In the meantime I signed up with two other temp agencies and told them that, for now, I would work any temporary assignment they had at any wage, because I’m at the point that money is money. I was told there was a reasonable expectation of something later in the week, particularly around Black Friday while everyone else was off and engaging in extreme consumerism.
Later this afternoon I got a call from the first temp agency I visited this morning, where I filled out my first application, and was asked if I could interview with them at 4:15 today. No problem.
And even though I don’t really have the one key skill that would’ve likely locked the job for me, I’m confident that I sold them very well on my numerous other transferable skills and willingness to train and learn. Being initially contracted as a temp, I asked to be given the training and opportunity to demonstrate my hard and soft skills with them, and be evaluated as to whether or not I was worth keeping. Yes, I know they all do this anyway, but I think they were impressed with how forthright I was with them. Because even though the pay is considerably lower than what I was making before, I have an opportunity here that I may be hard pressed to find again – a career change from the factory and production work I’ve been doing so long, and learning a new and very marketable skill that could potentially turn into a fairly well-paying career down the road.

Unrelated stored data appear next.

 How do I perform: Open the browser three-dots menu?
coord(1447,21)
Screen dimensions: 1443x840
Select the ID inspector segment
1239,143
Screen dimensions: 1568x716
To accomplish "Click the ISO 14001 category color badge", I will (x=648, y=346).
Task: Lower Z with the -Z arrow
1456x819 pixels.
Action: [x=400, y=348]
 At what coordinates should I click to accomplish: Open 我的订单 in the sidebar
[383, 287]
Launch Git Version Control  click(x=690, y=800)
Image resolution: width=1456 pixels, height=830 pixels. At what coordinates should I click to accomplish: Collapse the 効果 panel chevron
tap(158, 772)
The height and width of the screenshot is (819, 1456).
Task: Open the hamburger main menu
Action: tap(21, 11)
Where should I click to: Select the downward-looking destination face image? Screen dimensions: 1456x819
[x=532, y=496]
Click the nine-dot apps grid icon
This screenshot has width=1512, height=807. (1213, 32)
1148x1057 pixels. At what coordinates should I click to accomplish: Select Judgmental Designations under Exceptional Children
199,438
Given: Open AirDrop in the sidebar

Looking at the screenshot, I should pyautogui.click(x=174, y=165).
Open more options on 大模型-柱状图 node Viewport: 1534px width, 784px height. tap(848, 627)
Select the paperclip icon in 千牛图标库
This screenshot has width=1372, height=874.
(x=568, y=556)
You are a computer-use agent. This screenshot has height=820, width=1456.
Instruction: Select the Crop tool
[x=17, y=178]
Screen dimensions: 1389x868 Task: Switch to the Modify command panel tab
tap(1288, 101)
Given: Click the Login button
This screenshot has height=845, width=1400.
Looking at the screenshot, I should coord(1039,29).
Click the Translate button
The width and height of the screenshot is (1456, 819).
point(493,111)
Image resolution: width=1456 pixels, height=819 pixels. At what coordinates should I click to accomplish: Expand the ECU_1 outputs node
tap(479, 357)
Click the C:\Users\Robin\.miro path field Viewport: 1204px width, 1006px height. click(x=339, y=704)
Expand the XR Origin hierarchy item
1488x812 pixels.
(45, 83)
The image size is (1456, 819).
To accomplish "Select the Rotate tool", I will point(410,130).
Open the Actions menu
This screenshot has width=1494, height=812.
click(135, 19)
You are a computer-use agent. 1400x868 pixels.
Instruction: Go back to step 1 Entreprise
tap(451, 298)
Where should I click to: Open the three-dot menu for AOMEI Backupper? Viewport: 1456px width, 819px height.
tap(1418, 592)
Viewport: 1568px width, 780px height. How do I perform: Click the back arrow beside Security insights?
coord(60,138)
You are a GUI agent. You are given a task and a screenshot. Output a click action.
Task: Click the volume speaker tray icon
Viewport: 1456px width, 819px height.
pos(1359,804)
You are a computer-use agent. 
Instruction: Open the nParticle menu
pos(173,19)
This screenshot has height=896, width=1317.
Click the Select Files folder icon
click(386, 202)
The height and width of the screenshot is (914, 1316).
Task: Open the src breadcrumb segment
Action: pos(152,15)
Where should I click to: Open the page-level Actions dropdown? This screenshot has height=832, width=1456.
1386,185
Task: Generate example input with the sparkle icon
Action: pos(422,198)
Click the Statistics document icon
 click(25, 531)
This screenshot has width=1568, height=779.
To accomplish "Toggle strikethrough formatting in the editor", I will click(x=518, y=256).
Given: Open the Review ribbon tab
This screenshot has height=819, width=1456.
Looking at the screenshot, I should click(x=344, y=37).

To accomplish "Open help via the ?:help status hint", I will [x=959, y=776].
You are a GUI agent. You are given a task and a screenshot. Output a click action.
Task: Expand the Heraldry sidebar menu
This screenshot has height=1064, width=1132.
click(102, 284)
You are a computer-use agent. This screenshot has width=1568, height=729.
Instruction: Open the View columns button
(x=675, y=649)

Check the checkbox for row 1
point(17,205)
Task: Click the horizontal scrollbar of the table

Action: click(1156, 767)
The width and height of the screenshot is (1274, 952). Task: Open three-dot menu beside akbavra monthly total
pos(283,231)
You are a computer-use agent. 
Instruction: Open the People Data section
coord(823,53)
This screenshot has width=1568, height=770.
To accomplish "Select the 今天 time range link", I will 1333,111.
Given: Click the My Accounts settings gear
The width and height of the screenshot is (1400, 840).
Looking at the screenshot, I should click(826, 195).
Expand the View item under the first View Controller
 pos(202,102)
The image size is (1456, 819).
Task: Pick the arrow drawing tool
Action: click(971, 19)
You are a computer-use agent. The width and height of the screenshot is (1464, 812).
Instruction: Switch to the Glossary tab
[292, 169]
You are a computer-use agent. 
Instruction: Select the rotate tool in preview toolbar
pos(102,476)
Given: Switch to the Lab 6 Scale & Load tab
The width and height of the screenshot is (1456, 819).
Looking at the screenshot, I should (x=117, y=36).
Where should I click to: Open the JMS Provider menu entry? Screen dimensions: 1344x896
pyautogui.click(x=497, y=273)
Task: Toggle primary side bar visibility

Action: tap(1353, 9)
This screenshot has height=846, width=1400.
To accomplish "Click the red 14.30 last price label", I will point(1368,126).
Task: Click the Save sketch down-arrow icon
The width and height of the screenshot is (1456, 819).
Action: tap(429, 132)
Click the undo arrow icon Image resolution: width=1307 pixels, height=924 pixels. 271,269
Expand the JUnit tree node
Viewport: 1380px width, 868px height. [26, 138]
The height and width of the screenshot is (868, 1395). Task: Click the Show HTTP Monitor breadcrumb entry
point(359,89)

Now I’m under no illusions here. First of all, I’m likely jinxing myself by posting this, but it’s okay. They’re still interviewing and won’t make a decision for at least a week or two, and the first person that walks in their door with the one critical skill I lack and is willing to accept their wage is going to get the job first, no doubt. Truth be told, I’m likely a longshot for this job. But the fact that I was able to actively sell myself and invoke genuine interest from them for something I’m likely not as qualified for as others, has given me a boost of confidence. Something which I often tend to lack. And that boost, even if it doesn’t go anywhere here, is keeping my spirits up and comforting me with the realization that one, this state of unemployment is in all likelihood going to end soon, and two, that I have the faith and ability within me to make good things happen when they need to. That I can do it, whatever “it” may turn out to be. Yes, I can.
And to me, right now, that’s more important than anything else.
Oh, a little sidenote – Yes Dear landed something seasonal today as well, possibly starting before Thanksgiving. Nothing with huge income either, but combined between the two of us we can bring home enough to make it work in time for the holidays.
So right now, I have three applications out there and one interview, with a better than random chance that one of them will turn into a job. And Wednesday morning I’ll be adding a fourth to the mix. I have one more app I’m holding on standby since it really doesn’t pay that much and I’m not enthusiastic about the type of work, but it may do as a Plan B if necessary. Also, I got word from a couple of people that work there that one of the biggest employers in town is undergoing an expansion and will be hiring soon, something that I’d be very qualified for. Odds are well in my favor that I’ll be working again somewhere within the next few weeks.
The floodgates of blessings seem to be opening, and just in time for the holidays. I truly have a lot to be thankful for, here on the eve of Thanksgiving.
Now hopefully we both can get some restful sleep.